(Collected data entries)
■ ■ ■

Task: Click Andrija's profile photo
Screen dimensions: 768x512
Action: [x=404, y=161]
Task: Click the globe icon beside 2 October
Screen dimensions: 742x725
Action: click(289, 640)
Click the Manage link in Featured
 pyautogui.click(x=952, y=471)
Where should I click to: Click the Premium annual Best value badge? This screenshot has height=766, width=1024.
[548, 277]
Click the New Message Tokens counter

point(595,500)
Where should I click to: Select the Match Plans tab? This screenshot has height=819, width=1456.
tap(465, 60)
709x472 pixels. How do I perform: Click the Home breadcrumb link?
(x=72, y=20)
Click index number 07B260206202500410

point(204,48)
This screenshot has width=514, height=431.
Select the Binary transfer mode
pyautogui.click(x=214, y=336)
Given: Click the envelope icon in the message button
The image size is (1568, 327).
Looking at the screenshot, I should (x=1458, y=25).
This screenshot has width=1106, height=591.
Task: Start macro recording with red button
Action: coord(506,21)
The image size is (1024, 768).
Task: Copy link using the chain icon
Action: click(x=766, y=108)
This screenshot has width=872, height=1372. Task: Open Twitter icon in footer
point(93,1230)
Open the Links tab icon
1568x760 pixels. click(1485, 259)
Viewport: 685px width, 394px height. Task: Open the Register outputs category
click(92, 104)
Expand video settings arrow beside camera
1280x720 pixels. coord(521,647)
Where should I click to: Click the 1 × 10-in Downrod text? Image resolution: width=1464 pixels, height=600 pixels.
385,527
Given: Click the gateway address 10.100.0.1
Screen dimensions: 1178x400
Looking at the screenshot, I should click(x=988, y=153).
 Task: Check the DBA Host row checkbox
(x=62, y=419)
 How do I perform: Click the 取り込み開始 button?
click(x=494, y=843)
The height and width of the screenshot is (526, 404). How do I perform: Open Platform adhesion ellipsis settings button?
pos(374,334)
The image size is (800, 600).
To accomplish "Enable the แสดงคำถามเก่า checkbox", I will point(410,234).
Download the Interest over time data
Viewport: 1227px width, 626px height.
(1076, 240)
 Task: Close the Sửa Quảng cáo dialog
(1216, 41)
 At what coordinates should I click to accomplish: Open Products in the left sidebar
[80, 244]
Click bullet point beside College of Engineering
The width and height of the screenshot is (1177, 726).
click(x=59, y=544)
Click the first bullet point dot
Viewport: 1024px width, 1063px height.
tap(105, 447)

■ ■ ■

TASK OBJECTIVE: Return every record exactly as it was given.

ANSWER BOX:
Task: Click Andrija's profile photo
Screen dimensions: 768x512
Action: [x=404, y=161]
Task: Click the globe icon beside 2 October
Screen dimensions: 742x725
Action: click(289, 640)
Click the Manage link in Featured
 pyautogui.click(x=952, y=471)
Where should I click to: Click the Premium annual Best value badge? This screenshot has height=766, width=1024.
[548, 277]
Click the New Message Tokens counter

point(595,500)
Where should I click to: Select the Match Plans tab? This screenshot has height=819, width=1456.
tap(465, 60)
709x472 pixels. How do I perform: Click the Home breadcrumb link?
(x=72, y=20)
Click index number 07B260206202500410

point(204,48)
This screenshot has width=514, height=431.
Select the Binary transfer mode
pyautogui.click(x=214, y=336)
Given: Click the envelope icon in the message button
The image size is (1568, 327).
Looking at the screenshot, I should (x=1458, y=25).
This screenshot has width=1106, height=591.
Task: Start macro recording with red button
Action: coord(506,21)
The image size is (1024, 768).
Task: Copy link using the chain icon
Action: click(x=766, y=108)
This screenshot has width=872, height=1372. Task: Open Twitter icon in footer
point(93,1230)
Open the Links tab icon
1568x760 pixels. click(1485, 259)
Viewport: 685px width, 394px height. Task: Open the Register outputs category
click(92, 104)
Expand video settings arrow beside camera
1280x720 pixels. coord(521,647)
Where should I click to: Click the 1 × 10-in Downrod text? Image resolution: width=1464 pixels, height=600 pixels.
385,527
Given: Click the gateway address 10.100.0.1
Screen dimensions: 1178x400
Looking at the screenshot, I should click(x=988, y=153).
 Task: Check the DBA Host row checkbox
(x=62, y=419)
 How do I perform: Click the 取り込み開始 button?
click(x=494, y=843)
The height and width of the screenshot is (526, 404). How do I perform: Open Platform adhesion ellipsis settings button?
pos(374,334)
The image size is (800, 600).
To accomplish "Enable the แสดงคำถามเก่า checkbox", I will point(410,234).
Download the Interest over time data
Viewport: 1227px width, 626px height.
(1076, 240)
 Task: Close the Sửa Quảng cáo dialog
(1216, 41)
 At what coordinates should I click to accomplish: Open Products in the left sidebar
[80, 244]
Click bullet point beside College of Engineering
The width and height of the screenshot is (1177, 726).
click(x=59, y=544)
Click the first bullet point dot
Viewport: 1024px width, 1063px height.
tap(105, 447)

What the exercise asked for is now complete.